* **BRIEF 1**
Copy the part of the article about the film Brooklyn from "The movie industry" up to and including "a total unknown.".
* **BRIEF 2**
Translate this sentence from the article about the film Brooklyn into Spanish: "It's a charming, star-making performance, but Cohen actually isn't a total unknown."
* **BRIEF 3**
According to the article about the film Brooklyn, which actress stars as the Irish immigrant?
Start of READING PASSAGE
Entertainment

'Smash' Fans, You Need To See 'Brooklyn'

by Sage Young

The movie industry has owed me a period romance for quite some time now, and here comes Brooklyn to deliver. The adaptation of Colm Tóibín's 2009 novel stars Saoirse Ronan as an Irish immigrant and Emory Cohen as the Italian-American boy who helps her to finally feel at home in New York City. And if you thought Tony was a dream in the book, get ready to see him in all his two-dimensional glory. Even the hardest, most cynical hearts won't be able to resist the way Cohen plays Tony in Brooklyn , giving an aw-shucks portrayal to Eilis's boyfriend. It's a charming, star-making performance, but Cohen actually isn't a total unknown.
End of READING PASSAGE
Start of DATA
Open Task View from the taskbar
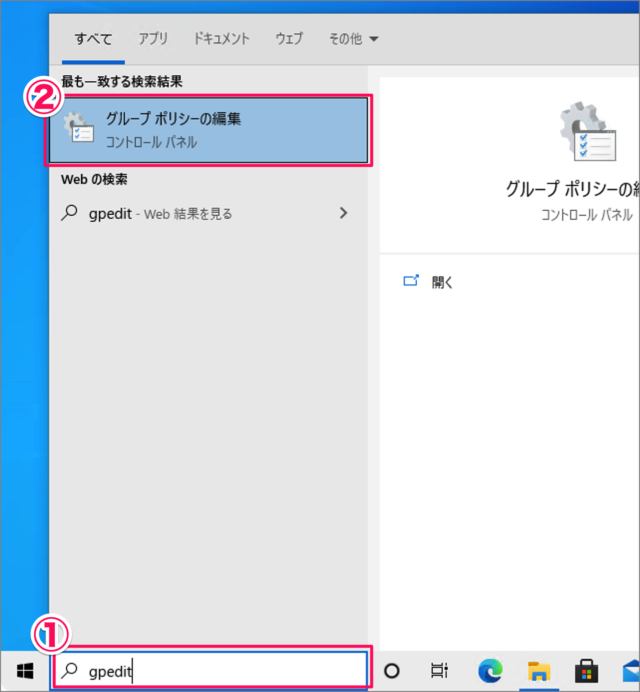coord(438,670)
End of DATA
* **FINISHED ANSWER 1**
The movie industry has owed me a period romance for quite some time now, and here comes Brooklyn to deliver. The adaptation of Colm Tóibín's 2009 novel stars Saoirse Ronan as an Irish immigrant and Emory Cohen as the Italian-American boy who helps her to finally feel at home in New York City. And if you thought Tony was a dream in the book, get ready to see him in all his two-dimensional glory. Even the hardest, most cynical hearts won't be able to resist the way Cohen plays Tony in Brooklyn , giving an aw-shucks portrayal to Eilis's boyfriend. It's a charming, star-making performance, but Cohen actually isn't a total unknown.

* **FINISHED ANSWER 2**
Es una actuación encantadora que lo convierte en estrella, pero en realidad Cohen no es un completo desconocido.

* **FINISHED ANSWER 3**
Saoirse Ronan